Individual preferences shape retirement decisions. At the same time, older adults' opportunities and limitations greatly affect their choices. Affordability of retirement is usually the first consideration in the decision to retire. Yet despite economic concerns, many preretirees decide to let go of a steady work life in favor of alternative, personally meaningful work, leisure, or volunteer activities. Exceptions to this favorable outlook are people forced into retirement or earning very low wages—who often take bridge jobs reluctantly to make ends meet. People in good health, for whom vocational life is central to self-esteem, and whose work environments are pleasant and interesting are likely to keep on working.
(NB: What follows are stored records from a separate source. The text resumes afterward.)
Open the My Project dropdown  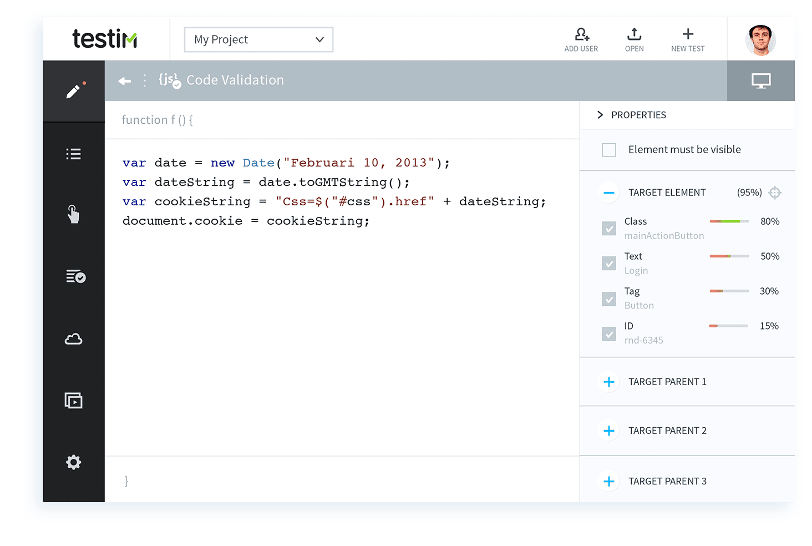coord(258,40)
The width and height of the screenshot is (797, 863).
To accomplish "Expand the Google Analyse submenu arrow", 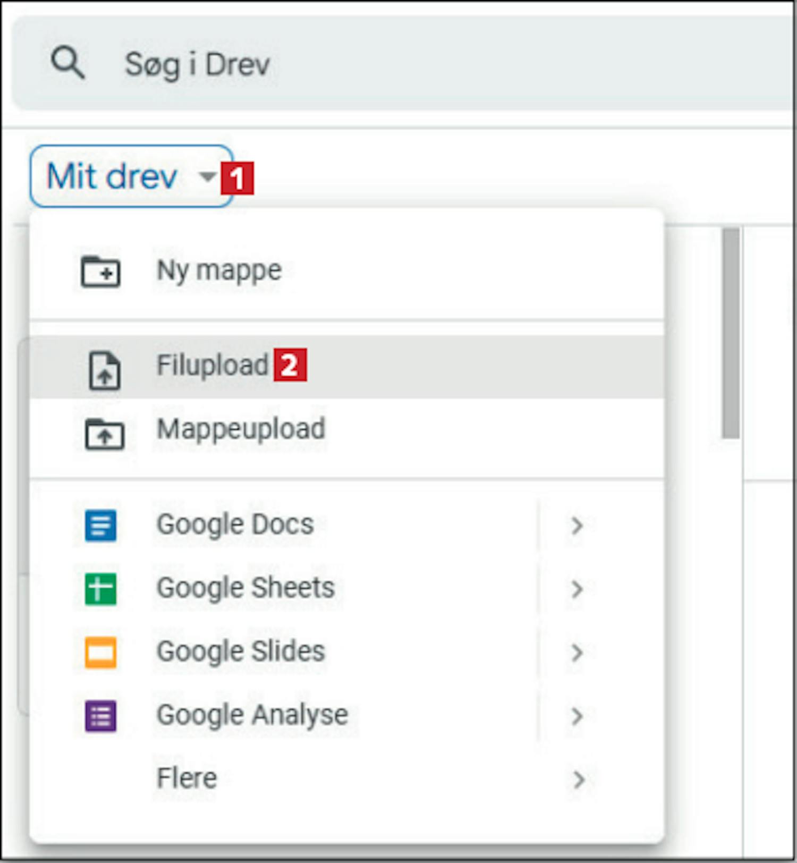I will [576, 716].
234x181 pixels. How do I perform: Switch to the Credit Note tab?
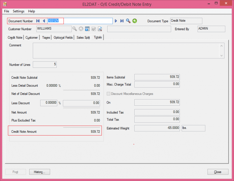pos(15,38)
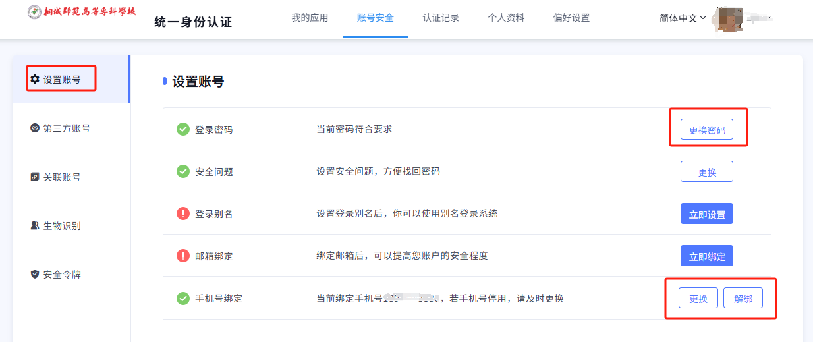Open the 简体中文 language dropdown
This screenshot has height=342, width=813.
coord(683,18)
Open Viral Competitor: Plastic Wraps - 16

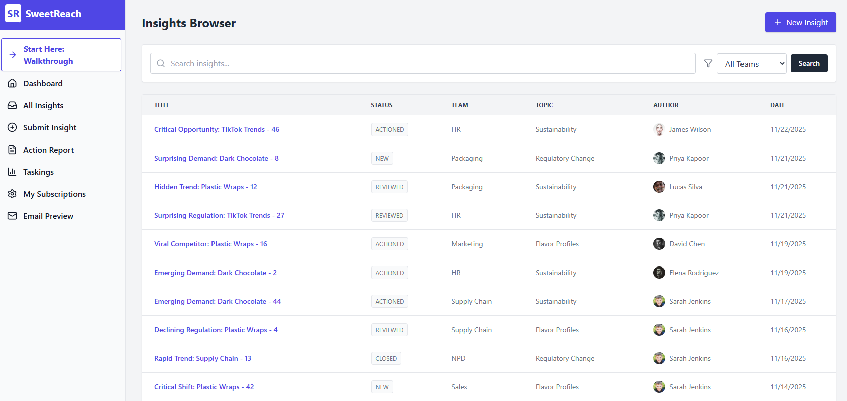pyautogui.click(x=210, y=244)
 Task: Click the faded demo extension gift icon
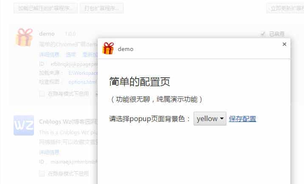(x=24, y=37)
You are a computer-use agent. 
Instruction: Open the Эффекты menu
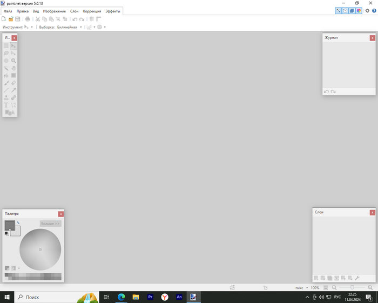[x=113, y=11]
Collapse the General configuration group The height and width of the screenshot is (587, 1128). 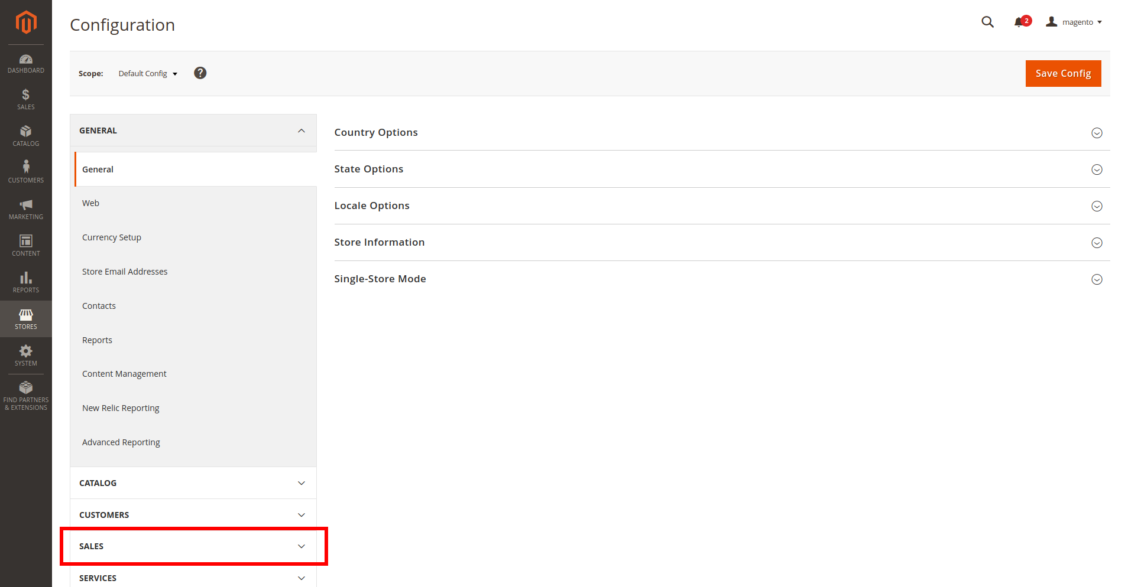coord(193,131)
For these reasons, individuals in high-earning professional occupations usually retire later than those in blue-collar or clerical positions. And when they do retire, they more often shift to stimulating bridge jobs, with some retiring and returning to the work force multiple times. Self-employed older adults also work longer, probably because they can flexibly adapt their working hours to changing needs. In contrast, people in declining health, who are engaged in routine, boring work, or who have pleasurable leisure or family pursuits often opt for retirement. In most Western nations, generous social security benefits make retirement feasible for the economically disadvantaged and sustain the standard of living of most workers after they retire. The United States is an exception: Many U.S. retirees, especially those who held low-income jobs without benefits, experience falling living standards. Denmark, France, Germany, Finland, and Sweden have gradual retirement programs in which older employees reduce their work hours, receive a partial pension to make up income loss, and continue to accrue pension benefits. Besides strengthening financial security, this approach introduces a transitional phase that fosters retirement planning and well-being. And some countries' retirement policies are sensitive to women's more interrupted work lives. In Canada, France, and Germany, for example, time devoted to child rearing is given some credit when figuring retirement benefits.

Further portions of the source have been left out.